- [Goal of the exercise]: Within the records below, find each line that holds the string "marker", then copy it.

--- Exercise input Enclosed Below ---

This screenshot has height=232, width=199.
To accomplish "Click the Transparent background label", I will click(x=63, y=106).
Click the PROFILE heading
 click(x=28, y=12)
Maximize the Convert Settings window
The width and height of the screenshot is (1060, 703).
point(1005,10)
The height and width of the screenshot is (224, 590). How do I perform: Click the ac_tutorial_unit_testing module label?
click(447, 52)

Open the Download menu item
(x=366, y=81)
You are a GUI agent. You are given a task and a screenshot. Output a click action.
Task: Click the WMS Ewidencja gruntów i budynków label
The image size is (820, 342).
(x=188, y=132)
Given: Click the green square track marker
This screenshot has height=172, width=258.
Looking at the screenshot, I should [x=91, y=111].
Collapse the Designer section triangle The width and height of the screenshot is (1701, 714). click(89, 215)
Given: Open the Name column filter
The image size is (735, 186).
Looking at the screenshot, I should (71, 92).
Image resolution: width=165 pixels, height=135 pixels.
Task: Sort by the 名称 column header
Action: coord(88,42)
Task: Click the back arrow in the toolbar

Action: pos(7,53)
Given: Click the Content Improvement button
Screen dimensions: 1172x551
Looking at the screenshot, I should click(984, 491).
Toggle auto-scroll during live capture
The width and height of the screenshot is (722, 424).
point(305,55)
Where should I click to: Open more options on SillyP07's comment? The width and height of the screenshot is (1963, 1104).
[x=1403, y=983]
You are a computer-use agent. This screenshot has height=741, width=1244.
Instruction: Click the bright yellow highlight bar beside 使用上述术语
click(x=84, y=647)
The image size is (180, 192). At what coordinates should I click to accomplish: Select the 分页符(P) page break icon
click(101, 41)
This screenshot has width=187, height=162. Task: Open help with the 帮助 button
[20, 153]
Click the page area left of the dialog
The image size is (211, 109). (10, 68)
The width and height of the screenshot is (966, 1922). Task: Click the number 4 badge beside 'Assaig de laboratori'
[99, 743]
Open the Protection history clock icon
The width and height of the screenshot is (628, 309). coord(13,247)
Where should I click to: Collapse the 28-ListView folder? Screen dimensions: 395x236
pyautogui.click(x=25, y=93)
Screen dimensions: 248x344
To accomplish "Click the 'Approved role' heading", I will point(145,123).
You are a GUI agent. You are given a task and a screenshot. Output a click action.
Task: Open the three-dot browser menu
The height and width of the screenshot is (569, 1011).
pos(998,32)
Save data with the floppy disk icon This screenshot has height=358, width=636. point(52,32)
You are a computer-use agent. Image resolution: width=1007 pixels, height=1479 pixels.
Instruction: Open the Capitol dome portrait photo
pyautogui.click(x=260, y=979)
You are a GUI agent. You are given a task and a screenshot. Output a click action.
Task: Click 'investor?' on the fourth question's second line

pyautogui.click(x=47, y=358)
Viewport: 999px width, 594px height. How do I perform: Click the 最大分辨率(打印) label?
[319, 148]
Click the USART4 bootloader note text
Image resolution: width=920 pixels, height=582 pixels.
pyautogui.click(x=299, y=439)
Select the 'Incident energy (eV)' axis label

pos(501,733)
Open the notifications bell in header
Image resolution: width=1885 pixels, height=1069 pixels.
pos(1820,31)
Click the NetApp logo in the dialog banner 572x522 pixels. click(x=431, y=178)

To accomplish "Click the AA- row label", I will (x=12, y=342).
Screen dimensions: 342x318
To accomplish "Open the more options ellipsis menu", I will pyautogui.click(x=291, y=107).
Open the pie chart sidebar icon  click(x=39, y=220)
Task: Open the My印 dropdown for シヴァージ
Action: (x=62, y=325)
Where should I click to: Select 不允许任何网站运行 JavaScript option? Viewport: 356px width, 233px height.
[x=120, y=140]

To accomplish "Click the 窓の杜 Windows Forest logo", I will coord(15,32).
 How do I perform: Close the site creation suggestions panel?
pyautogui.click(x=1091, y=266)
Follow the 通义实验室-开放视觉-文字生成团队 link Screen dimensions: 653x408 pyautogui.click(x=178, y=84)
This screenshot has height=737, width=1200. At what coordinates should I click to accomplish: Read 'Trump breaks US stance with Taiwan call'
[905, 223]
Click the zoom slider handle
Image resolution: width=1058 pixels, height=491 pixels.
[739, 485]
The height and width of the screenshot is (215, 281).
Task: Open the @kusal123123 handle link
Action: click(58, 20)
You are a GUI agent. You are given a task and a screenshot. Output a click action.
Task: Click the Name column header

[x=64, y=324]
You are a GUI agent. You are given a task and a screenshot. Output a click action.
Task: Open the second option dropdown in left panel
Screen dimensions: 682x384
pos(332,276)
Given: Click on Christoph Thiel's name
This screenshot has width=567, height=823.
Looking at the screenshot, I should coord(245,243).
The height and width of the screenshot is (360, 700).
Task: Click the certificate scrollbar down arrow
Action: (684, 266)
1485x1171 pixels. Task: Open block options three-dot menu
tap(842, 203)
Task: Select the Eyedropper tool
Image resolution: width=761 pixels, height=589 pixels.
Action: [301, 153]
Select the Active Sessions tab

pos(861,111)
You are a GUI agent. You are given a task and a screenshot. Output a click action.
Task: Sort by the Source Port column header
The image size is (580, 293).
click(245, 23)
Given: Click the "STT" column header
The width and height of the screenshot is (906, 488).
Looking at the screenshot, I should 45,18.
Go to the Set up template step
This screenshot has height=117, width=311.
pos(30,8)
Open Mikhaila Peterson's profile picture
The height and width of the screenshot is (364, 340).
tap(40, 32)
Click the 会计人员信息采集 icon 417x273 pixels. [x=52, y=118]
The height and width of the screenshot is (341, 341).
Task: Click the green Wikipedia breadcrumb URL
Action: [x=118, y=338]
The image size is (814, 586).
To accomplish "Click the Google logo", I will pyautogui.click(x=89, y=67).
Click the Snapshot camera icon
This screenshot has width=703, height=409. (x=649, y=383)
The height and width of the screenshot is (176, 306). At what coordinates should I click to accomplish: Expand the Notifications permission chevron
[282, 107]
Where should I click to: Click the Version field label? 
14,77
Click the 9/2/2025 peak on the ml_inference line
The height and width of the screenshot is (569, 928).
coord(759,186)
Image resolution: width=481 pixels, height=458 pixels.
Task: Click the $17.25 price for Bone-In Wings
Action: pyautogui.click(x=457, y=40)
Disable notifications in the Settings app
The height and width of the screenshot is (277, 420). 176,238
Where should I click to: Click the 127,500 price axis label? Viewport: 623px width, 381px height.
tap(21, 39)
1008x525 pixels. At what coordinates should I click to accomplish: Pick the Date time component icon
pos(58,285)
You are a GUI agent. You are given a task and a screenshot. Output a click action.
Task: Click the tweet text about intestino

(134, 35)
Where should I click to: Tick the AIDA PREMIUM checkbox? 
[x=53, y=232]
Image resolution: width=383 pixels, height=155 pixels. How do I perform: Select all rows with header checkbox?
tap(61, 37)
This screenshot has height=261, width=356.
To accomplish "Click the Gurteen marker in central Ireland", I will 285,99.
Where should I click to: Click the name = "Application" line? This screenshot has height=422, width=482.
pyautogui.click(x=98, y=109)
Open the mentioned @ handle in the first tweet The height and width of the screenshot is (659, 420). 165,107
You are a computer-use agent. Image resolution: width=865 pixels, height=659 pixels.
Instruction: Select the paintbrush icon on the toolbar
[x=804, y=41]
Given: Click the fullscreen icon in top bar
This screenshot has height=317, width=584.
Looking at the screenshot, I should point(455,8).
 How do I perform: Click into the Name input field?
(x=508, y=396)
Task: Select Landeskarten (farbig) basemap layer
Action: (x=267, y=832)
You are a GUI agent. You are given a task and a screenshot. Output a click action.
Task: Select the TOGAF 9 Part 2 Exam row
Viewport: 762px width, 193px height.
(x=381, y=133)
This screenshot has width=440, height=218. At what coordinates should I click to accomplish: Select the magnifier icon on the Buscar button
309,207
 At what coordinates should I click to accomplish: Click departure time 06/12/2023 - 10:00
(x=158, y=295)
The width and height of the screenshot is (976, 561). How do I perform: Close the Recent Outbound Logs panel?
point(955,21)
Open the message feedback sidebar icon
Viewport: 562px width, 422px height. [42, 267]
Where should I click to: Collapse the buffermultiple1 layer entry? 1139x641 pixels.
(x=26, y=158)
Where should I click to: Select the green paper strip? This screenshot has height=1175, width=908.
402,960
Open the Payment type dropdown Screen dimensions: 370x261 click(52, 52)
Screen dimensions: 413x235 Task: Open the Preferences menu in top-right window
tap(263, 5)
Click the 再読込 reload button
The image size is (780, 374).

--- End of Enclosed Exercise input ---

- [Answer to this problem]:
Given: Click the green square track marker
To accomplish "Click the Gurteen marker in central Ireland", I will 285,99.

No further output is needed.